X

Allies fanned outrage

Tactics used to stoke doubt may have lasting impact

President Donald Trump and First Lady Melania disembark from Air Force One at Palm Beach Airport, Florida, on their way to Mar-a-Lago. (AFP)

Washington: The release of the memo mattered less than #releasethememo.

After weeks of build-up, the three-and-a-half-page document about alleged FBI abuses during the 2016 presidential campaign made public on Friday was broadly greeted with criticism, including by some Republicans. They said it cherry-picked information, made false assertions and was overly focused on an obscure, low-level Trump campaign adviser, Carter Page.

It didn't live up to the hype.

But the campaign, captured in the hashtag #releasethememo, which was trending on Twitter for days, may have a far more significant impact than the memo's contents. It was a choreographed effort by House Republicans and top White

House officials to push a highly contentious theme - that the FBI and the justice department abused their powers to spy on the Trump campaign, and relied on dodgy information from a former British spy paid by Democratic operatives.

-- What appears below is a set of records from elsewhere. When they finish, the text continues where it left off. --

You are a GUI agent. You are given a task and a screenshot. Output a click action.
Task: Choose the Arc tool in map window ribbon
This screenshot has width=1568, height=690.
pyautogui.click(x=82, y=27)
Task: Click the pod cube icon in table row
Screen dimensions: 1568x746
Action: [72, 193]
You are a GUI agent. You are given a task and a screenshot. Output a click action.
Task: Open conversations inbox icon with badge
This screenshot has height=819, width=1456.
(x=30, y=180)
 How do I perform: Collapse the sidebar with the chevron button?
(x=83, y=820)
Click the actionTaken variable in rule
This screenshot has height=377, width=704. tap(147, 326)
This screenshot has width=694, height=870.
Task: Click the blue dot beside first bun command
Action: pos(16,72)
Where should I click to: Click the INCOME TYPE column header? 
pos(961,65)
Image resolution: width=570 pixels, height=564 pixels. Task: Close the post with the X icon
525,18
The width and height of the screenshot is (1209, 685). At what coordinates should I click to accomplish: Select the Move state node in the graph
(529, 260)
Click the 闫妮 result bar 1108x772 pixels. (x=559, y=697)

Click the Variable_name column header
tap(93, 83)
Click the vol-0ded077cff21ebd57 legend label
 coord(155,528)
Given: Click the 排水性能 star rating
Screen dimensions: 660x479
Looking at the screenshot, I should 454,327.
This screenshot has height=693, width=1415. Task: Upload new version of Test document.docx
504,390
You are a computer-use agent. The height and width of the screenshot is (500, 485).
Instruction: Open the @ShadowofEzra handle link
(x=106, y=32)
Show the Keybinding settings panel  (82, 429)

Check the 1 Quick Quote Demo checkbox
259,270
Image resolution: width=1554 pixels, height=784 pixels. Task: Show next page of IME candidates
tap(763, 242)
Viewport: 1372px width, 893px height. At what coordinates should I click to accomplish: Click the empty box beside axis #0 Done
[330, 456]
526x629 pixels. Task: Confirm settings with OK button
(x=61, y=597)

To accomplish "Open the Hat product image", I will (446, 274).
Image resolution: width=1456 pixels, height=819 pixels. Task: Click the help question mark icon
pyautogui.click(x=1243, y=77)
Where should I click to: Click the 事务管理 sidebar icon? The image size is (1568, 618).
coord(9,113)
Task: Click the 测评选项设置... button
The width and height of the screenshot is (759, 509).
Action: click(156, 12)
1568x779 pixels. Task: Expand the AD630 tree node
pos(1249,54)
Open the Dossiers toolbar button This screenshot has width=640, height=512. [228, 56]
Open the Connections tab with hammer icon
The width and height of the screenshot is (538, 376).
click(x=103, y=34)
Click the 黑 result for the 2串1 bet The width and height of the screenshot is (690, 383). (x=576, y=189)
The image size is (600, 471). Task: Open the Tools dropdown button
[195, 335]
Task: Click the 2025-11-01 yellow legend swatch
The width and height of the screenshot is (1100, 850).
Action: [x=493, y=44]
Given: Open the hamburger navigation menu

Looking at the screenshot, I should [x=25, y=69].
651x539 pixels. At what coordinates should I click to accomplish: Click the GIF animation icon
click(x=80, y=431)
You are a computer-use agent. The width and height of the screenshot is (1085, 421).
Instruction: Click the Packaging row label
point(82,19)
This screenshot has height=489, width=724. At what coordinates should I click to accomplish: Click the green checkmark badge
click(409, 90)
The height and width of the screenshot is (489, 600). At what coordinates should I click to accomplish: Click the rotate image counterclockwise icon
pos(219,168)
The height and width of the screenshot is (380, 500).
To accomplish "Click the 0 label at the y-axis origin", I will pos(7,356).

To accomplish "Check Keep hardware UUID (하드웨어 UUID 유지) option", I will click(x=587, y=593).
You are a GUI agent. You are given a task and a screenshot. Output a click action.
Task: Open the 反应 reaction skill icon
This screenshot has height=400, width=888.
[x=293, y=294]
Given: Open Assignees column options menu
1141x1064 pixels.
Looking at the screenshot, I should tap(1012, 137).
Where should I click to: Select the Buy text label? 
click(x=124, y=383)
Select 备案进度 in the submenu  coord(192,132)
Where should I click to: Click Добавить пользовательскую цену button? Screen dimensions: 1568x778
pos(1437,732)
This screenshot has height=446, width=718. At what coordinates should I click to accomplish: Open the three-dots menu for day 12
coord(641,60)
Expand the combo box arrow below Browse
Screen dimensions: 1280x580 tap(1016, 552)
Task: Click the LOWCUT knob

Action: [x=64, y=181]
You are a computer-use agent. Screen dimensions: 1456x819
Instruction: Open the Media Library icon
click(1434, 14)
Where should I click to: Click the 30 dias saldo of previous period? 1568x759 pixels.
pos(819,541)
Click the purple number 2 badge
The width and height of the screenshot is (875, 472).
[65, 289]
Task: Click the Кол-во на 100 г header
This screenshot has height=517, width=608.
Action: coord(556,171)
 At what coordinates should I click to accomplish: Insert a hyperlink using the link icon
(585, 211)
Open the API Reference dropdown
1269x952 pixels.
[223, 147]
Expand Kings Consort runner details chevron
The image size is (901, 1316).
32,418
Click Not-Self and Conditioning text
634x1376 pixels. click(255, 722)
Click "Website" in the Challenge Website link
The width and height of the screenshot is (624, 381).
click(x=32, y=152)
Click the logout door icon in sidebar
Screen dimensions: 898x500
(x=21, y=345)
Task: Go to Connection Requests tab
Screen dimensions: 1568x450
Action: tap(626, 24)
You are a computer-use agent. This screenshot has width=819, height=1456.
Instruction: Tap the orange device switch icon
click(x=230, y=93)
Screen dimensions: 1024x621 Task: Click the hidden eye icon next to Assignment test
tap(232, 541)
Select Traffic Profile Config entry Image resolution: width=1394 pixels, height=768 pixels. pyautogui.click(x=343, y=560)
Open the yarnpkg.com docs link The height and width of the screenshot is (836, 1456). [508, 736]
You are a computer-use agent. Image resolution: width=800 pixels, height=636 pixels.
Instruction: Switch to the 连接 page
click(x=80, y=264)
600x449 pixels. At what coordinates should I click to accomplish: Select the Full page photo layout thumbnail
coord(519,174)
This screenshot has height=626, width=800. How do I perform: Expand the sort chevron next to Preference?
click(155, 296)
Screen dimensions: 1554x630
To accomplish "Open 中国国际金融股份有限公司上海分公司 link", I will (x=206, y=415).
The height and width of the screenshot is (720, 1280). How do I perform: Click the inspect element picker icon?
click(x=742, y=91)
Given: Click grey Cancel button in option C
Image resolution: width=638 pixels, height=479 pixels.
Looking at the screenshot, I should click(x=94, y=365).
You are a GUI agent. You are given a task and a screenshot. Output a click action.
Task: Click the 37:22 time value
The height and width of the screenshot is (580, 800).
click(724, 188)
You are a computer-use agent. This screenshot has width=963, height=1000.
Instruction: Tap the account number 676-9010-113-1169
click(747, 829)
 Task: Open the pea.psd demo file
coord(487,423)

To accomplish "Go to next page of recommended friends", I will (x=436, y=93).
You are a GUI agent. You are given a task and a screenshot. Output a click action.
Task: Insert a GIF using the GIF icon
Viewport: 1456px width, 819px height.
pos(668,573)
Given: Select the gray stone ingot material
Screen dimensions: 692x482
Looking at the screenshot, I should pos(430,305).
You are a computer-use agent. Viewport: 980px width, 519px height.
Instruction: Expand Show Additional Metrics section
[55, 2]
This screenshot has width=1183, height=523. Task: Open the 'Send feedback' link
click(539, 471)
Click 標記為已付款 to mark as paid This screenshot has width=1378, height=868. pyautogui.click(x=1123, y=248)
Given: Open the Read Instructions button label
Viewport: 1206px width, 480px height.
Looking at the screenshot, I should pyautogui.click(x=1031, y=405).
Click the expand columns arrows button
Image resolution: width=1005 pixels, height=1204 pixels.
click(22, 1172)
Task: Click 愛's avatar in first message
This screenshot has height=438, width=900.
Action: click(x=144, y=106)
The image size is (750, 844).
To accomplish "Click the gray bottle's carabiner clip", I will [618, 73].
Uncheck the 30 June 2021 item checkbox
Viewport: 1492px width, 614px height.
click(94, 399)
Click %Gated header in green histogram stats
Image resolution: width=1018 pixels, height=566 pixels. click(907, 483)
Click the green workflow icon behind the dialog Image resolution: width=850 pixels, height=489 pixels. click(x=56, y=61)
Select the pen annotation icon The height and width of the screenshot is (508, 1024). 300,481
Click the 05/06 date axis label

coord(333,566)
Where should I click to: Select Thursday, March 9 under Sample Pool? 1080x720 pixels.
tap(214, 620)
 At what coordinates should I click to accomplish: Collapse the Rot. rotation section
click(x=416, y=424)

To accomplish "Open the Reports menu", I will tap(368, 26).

What began as an ember more than two weeks ago was fanned into a blaze by conservative media titans, presidential tweets and Republican lawmakers urging people to use social media to pressure Congress to make the memo's contents public. "I invite everybody to use the hashtag #releasethememo," Representative Raúl Labrador, the Idaho Republican, said on Fox News during the campaign's infancy, adding that Americans would be "shocked" when the memo was released.

By Friday, it was obvious that the memo had become part of a proxy fight for the larger battle that the White House is now waging to discredit the Russia investigation led by Robert S. Mueller III, the special counsel. By promoting the idea that the Mueller inquiry was born from a corrupt and partisan process, his entire investigation can be tarred as a biased inquisition.

Two hours after the memo's release, the White House issued a statement saying the document "raises serious concerns about the integrity of decisions made at the highest levels of the department of justice and the FBI to use the government's most intrusive surveillance tools against American citizens."

The barrage that the President and his allies have launched at the FBI is focused on one small part of the mission - surveillance warrants - in an agency of 35,000 people that investigates everything from bank robberies to human trafficking to Wall Street malfeasance. But Trump could have more ammunition in the coming weeks as the justice department's inspector general finishes a report.